Leaving aside the question of whether a soda tax would have been a good idea, it was interesting to see Harold Honickman, owner of Pepsi and Canada Dry bottling operations in New Jersey that provide nearly 20 percent of the city's soft drinks, playing so well with Danny Grace, business manager for Teamsters Local 830, in the political theater that was City Council last Thursday.
In 2005, Honickman brought in replacement drivers and warehouse workers and a security force, allowing him to run his plants at 75 percent capacity while letting the Teamsters hang out on the picket line for a month.

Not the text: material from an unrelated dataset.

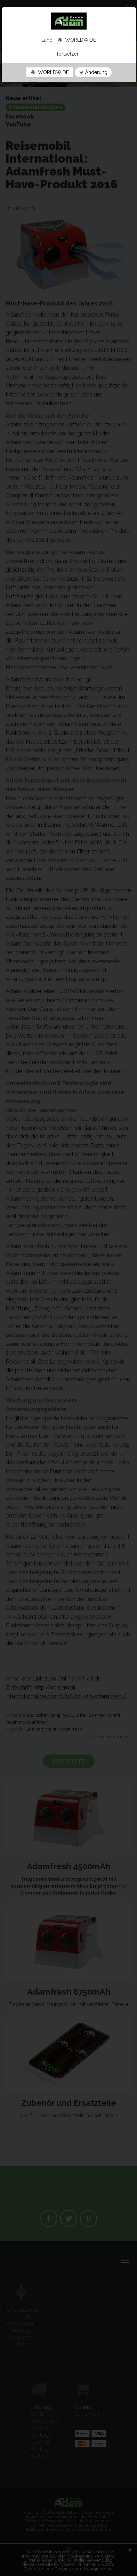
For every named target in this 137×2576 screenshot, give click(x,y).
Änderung (93, 72)
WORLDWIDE (49, 72)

After Mayor Nutter's attempt last year to pass a soda tax, Honickman, his wife Lynne and their children, along with Teamsters, significantly upped their donations to City Council candidates. You can read my colleague Jeff Shield's excellent Philadelphia Inquirer story about the political spending that happened in advance of last Thursday's vote.

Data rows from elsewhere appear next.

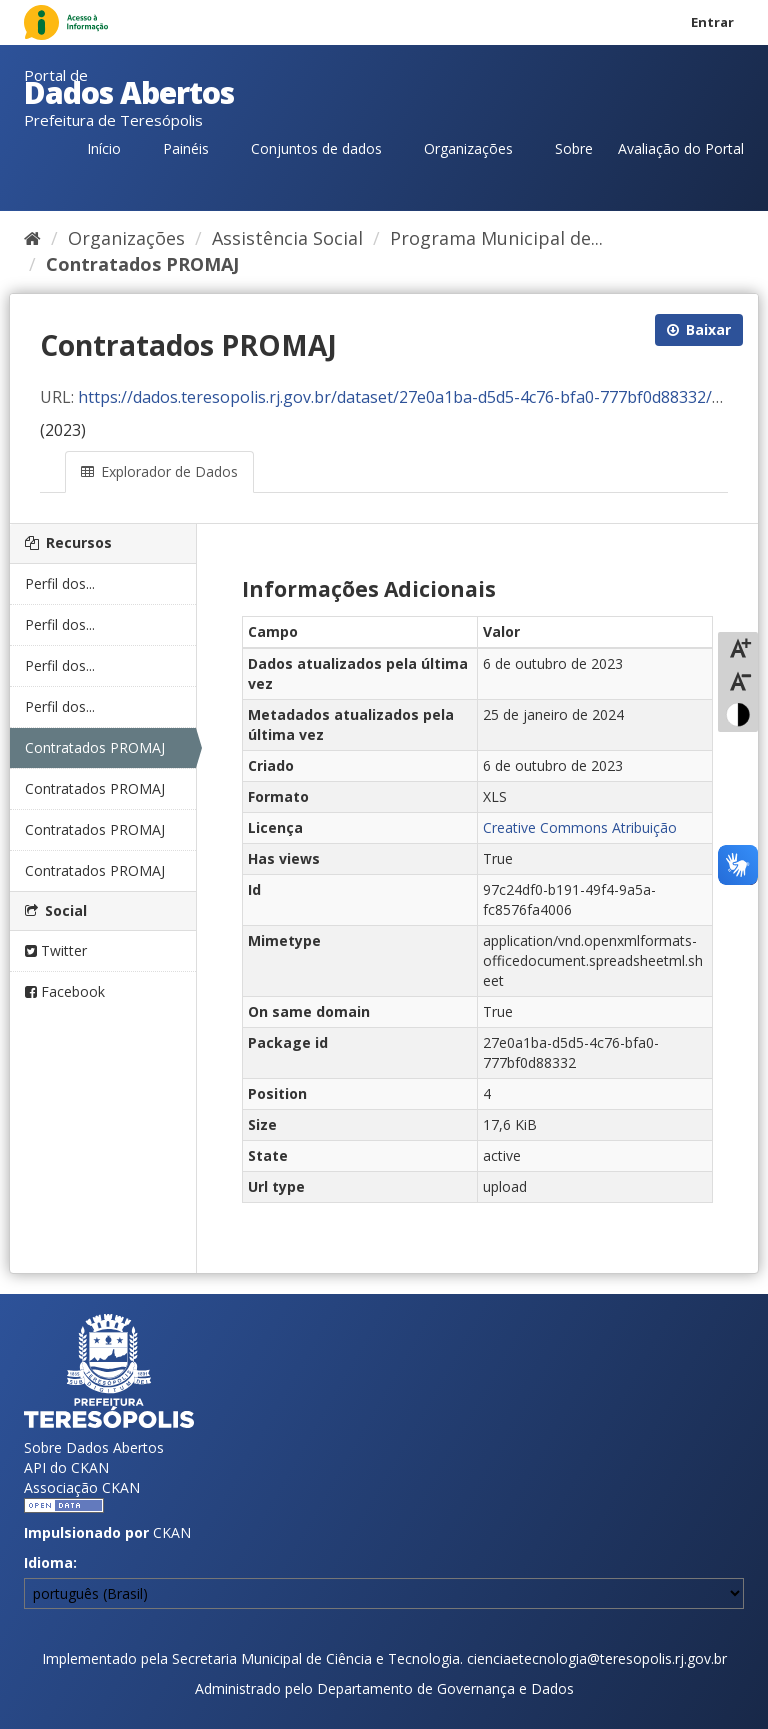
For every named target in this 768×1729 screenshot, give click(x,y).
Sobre (574, 148)
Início (104, 148)
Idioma (48, 1562)
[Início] (32, 238)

Here's my comment: For all his money, Honickman probably would have been unable to stop that tax on his own. He needed the Teamsters to show up en masse, to contribute en masse and to provide the kind of visual reminder that may have proved persuasive in City Council. Both the Teamsters and the Honickmans understood that their futures are linked and both were able to cooperate. I've seen it over and over again when it comes to these kinds of issues -- an example that I can remember was joint testimony by the United Steel Workers and owners of steel pipe manufacturing companies. Their issue was competition from China.